# EXERCISE INSTRUCTIONS:
In this exercise, every entry below is to be reproduced word for word.

-=-=-

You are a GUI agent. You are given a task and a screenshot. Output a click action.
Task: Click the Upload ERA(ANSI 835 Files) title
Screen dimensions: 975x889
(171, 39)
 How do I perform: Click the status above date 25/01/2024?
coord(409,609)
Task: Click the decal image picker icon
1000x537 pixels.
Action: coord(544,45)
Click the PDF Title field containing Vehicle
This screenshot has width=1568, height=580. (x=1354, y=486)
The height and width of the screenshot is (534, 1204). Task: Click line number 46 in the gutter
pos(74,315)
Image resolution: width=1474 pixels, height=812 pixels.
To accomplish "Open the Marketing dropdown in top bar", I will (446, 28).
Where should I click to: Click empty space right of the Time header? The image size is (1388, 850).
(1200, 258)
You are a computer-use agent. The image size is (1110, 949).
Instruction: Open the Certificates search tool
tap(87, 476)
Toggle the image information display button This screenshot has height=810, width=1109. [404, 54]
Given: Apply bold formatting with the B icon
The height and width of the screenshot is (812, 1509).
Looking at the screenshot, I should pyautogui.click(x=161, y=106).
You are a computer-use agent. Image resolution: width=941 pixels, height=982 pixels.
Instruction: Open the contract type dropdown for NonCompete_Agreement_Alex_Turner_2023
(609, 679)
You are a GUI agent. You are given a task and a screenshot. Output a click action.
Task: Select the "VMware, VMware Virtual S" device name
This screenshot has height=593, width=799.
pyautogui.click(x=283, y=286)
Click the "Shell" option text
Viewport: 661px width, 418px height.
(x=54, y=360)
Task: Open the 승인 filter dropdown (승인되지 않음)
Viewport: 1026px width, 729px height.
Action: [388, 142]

-=-=-

# WRITTEN SOLUTION:
You are a GUI agent. You are given a task and a screenshot. Output a click action.
Task: Click the Upload ERA(ANSI 835 Files) title
Screen dimensions: 975x889
(171, 39)
 How do I perform: Click the status above date 25/01/2024?
coord(409,609)
Task: Click the decal image picker icon
1000x537 pixels.
Action: coord(544,45)
Click the PDF Title field containing Vehicle
This screenshot has width=1568, height=580. (x=1354, y=486)
The height and width of the screenshot is (534, 1204). Task: Click line number 46 in the gutter
pos(74,315)
Image resolution: width=1474 pixels, height=812 pixels.
To accomplish "Open the Marketing dropdown in top bar", I will (446, 28).
Where should I click to: Click empty space right of the Time header? The image size is (1388, 850).
(1200, 258)
You are a computer-use agent. The image size is (1110, 949).
Instruction: Open the Certificates search tool
tap(87, 476)
Toggle the image information display button This screenshot has height=810, width=1109. [404, 54]
Given: Apply bold formatting with the B icon
The height and width of the screenshot is (812, 1509).
Looking at the screenshot, I should pyautogui.click(x=161, y=106).
You are a computer-use agent. Image resolution: width=941 pixels, height=982 pixels.
Instruction: Open the contract type dropdown for NonCompete_Agreement_Alex_Turner_2023
(609, 679)
You are a GUI agent. You are given a task and a screenshot. Output a click action.
Task: Select the "VMware, VMware Virtual S" device name
This screenshot has height=593, width=799.
pyautogui.click(x=283, y=286)
Click the "Shell" option text
Viewport: 661px width, 418px height.
(x=54, y=360)
Task: Open the 승인 filter dropdown (승인되지 않음)
Viewport: 1026px width, 729px height.
Action: [388, 142]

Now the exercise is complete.